• _GIVEN TASK 1_: In two sentences, summarize the passage below about generating a bidding profile.
• _GIVEN TASK 2_:
Check each statement against the passage below about generating a bidding profile. Answer yes or no, and quote the words of the passage that settle it.
(a) The charging windows correspond to the maxima in the price forecast.
(b) The revenue value may be a discharge revenue minus a charge cost.
(c) Partitioning the time period is the only way the bidding profile can be generated.

A bidding profile 1118 may be generated by partitioning the time period mapped to the electricity price forecast data 1116 (e.g., a forecasted LMP time series) into charging windows and discharging windows. Extrema (minima and maxima) may be identified in the electricity price forecast data 1116, and the time period mapped may be partitioned into the charging windows corresponding to the minima and the discharging windows corresponding to the maxima, although the present disclosure is not limited thereto, and the electricity price forecast data 1116 may be partitioned in other ways. The bidding profile 1118 may be generated by identifying combinations of charging windows and discharging windows that maximize a revenue value over the pre-defined time period. The revenue value may be a discharge revenue minus a charge cost, where the discharge revenue accumulates over the discharging windows and the charge cost accumulates over the charging windows. It is noted herein that the bidding profile 1118 may be generated in other ways, and the present disclosure is not limited to partitioning a time period associated with electricity price forecast data.

• _PROVIDED MATERIAL_:
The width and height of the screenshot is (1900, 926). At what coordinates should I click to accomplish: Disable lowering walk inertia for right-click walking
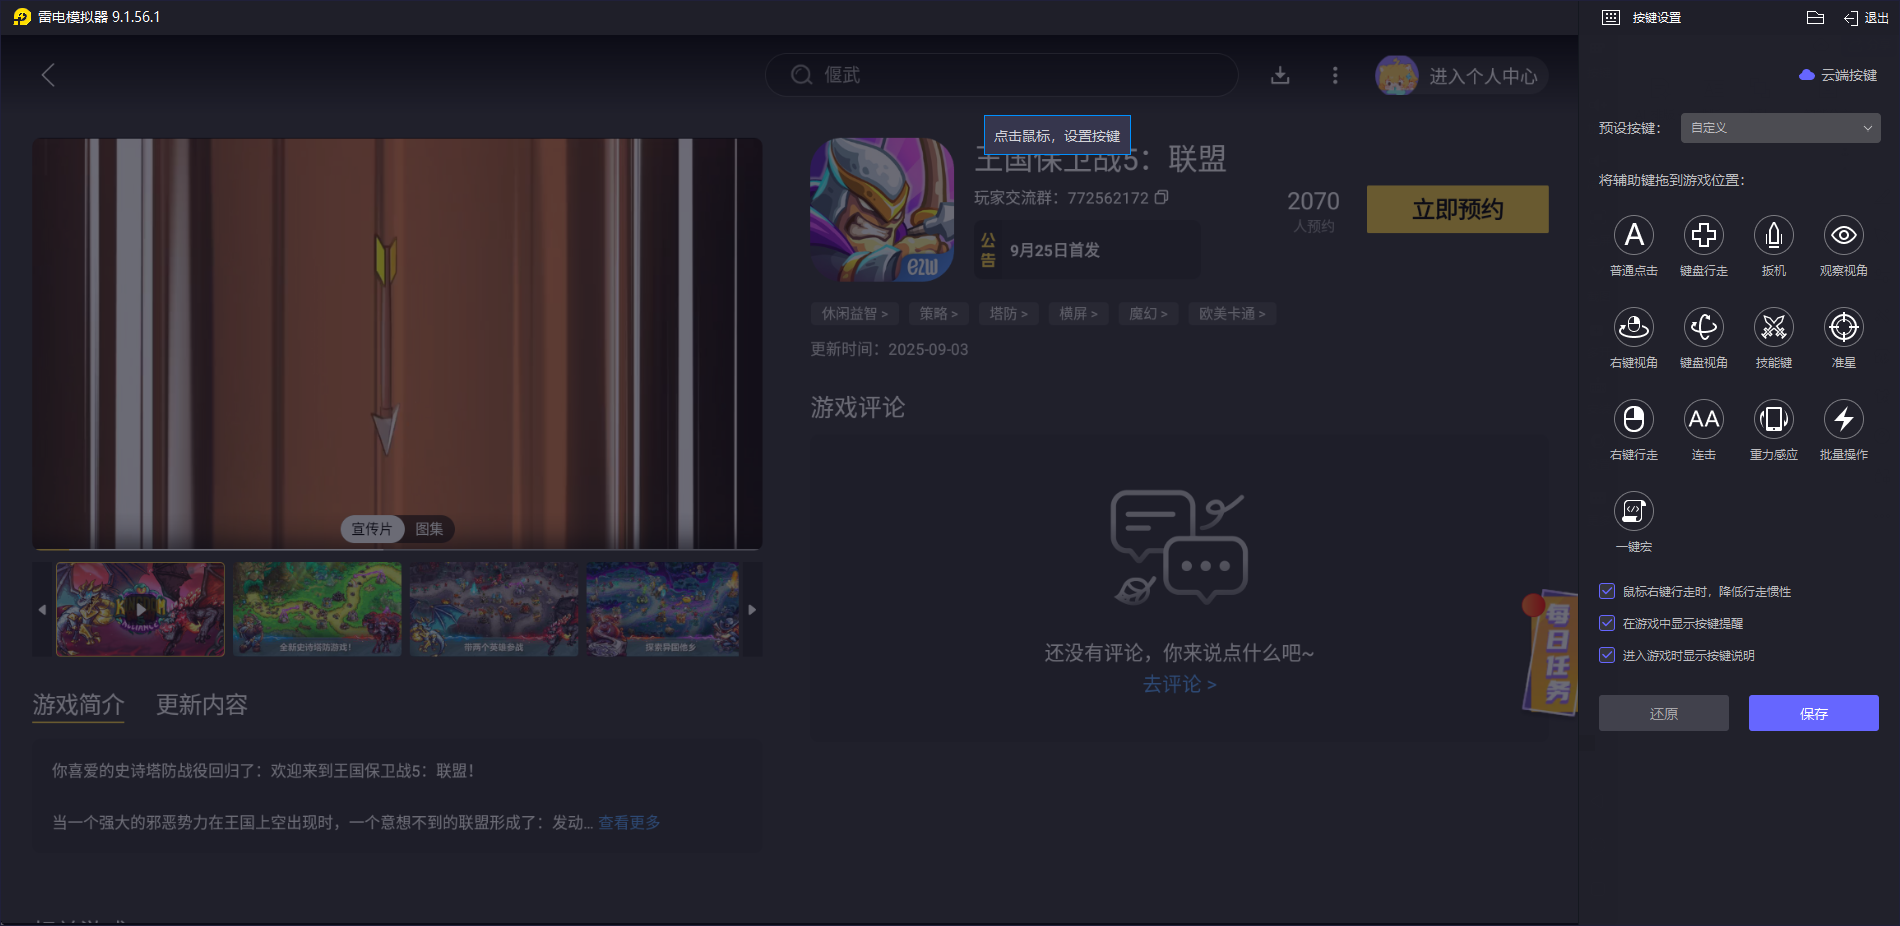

• _EXPECTED ANSWER 1_: A bidding profile can be made by splitting the time period covered by an electricity price forecast into charging windows at the price minima and discharging windows at the price maxima, then finding the combinations of those windows that maximize a revenue value over the period. That revenue value is the discharge revenue built up over the discharging windows minus the charge cost built up over the charging windows, though the profile may also be generated in other ways.

• _EXPECTED ANSWER 2_:
(a) No: "the charging windows corresponding to the minima and the discharging windows corresponding to the maxima"
(b) Yes: "The revenue value may be a discharge revenue minus a charge cost"
(c) No: "the bidding profile 1118 may be generated in other ways"